15 septembre 2008. Un souvenir personnel. Lundi. Nous venions de fêter en famille, le WE, en Normandie, mon soixante-dixième anniversaire. Le vendredi soir, j'étais allé chercher mon fils au train de Lisieux. Il venait de San Francisco.... nous avions ri du décalage, entre la campagne normande et SF. Lundi : la fête est passée, les enfants, les petits-enfants sont repartis. A la radio, j'entends parler d'une banque, bien connue pour sa stabilité, son sérieux, - en difficulté toutefois à cause des subprimes - , que le gouvernement américain, contre toute attente, vient de lâcher : Lehman Brother est déclaré en faillite. Sans le savoir encore, nous entrions, ce lundi matin, dans la crise.
La crise : une crise financière sans précédent, par sa soudaineté - apparente ; son ampleur - l'effet domino sur l'ensemble du monde ; ses causes - qu'on analysera abondamment, pour le plus grand bonheur des éditeurs ; ses leçons - qu'on tirera, pour la galerie, mais dont on se gardera bien de rien appliquer de sérieux dans les faits.
L'eau a coulé sous les ponts [pas autant qu'on voudrait, paradoxalement]. Plus de deux ans, bientôt trois, après ce signal déclencheur qu'a constitué l'effondrement de Lehman Brother, les choses, semble-t-il, se sont amplifiées, et approfondies.

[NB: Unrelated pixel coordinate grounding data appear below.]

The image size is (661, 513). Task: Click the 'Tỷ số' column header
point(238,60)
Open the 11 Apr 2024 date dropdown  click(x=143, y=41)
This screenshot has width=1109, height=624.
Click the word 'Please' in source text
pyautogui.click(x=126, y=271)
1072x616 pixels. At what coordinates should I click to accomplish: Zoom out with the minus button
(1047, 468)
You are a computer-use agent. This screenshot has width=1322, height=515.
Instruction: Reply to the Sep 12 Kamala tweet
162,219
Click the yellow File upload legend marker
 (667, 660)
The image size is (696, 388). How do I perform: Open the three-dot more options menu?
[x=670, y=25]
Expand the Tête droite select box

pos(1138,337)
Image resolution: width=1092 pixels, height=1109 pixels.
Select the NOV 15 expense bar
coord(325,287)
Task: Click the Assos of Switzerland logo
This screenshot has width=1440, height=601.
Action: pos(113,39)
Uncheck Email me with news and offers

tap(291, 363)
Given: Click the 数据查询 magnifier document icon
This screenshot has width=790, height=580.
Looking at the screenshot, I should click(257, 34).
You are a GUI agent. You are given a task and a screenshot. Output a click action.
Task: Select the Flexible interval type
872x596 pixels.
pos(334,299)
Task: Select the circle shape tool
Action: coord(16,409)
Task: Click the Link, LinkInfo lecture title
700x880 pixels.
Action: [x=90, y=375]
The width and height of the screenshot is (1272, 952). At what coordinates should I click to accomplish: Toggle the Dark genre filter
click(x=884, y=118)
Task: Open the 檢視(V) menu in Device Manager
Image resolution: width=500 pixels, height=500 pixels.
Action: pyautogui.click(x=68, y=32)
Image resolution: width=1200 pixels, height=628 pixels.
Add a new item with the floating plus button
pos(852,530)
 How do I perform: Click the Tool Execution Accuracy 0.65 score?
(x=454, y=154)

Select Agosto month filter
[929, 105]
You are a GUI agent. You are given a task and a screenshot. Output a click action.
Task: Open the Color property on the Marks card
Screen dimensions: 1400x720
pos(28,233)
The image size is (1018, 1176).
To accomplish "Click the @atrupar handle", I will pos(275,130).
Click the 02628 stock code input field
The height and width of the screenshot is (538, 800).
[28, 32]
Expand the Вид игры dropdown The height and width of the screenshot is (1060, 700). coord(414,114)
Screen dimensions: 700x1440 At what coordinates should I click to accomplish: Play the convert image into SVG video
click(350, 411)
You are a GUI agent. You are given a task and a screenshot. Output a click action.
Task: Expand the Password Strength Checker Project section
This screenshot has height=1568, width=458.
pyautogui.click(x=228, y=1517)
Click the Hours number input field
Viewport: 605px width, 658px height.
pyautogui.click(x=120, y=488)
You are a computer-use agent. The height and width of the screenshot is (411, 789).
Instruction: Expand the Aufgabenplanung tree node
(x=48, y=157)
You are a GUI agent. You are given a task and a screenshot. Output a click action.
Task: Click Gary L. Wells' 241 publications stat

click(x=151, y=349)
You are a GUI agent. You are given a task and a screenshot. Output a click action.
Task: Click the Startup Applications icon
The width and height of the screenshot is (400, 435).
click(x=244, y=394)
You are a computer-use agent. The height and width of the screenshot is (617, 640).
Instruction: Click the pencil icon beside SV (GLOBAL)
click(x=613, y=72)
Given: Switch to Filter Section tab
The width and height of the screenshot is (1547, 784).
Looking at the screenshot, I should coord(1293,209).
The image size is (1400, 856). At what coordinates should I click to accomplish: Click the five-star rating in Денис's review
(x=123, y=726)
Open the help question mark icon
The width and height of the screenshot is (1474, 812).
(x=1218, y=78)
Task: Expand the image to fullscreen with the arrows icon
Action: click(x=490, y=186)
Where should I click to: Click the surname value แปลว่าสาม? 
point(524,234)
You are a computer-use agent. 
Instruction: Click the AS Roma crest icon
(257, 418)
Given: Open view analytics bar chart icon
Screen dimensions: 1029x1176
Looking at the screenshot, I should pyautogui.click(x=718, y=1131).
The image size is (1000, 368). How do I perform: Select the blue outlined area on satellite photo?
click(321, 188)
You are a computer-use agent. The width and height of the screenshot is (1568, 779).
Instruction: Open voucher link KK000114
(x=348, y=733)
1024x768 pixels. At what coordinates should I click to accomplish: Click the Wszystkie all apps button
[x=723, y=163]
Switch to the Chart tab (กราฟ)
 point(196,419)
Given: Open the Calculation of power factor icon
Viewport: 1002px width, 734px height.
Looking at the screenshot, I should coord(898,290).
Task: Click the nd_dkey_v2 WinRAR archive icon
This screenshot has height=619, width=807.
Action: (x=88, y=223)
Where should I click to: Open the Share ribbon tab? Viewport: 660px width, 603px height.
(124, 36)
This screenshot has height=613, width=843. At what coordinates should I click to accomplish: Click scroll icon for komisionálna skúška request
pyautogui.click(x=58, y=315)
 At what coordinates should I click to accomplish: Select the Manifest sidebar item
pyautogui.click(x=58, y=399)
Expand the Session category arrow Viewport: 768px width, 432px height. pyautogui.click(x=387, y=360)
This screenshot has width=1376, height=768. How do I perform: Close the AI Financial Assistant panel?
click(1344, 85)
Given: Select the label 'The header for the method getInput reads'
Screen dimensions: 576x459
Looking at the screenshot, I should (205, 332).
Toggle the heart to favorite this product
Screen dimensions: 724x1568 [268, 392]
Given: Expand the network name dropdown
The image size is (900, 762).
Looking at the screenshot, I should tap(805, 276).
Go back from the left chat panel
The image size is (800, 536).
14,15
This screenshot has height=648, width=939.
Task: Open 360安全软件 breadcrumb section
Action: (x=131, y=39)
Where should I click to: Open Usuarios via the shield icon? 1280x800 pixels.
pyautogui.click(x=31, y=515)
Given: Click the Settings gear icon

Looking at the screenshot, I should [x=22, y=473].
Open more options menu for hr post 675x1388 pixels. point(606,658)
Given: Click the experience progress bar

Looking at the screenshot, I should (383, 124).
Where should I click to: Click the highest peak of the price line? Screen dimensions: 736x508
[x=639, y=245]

La crise ne nous apparaît plus simplement une crise financière. On parle, du côté de chez nous, la France, l'Europe, d'une crise de civilisation : la "crise de la civilisation occidentale" fait débat. Le journal Le Monde, dans son édition datée du samedi 28 mai 2011, met face à face deux philosophes, le slovène Slavoj Zizek, "connaisseur de l'idéalisme allemand autant que de l'oeuvre de Jacques Lacan, docteur en psychanalyse", et Peter Sloterdijk, "intellectuel allemand, professeur de philosophie et d'esthétique", pour débattre de cette question : "Comment sortir de la crise de la civilisation occidentale ?"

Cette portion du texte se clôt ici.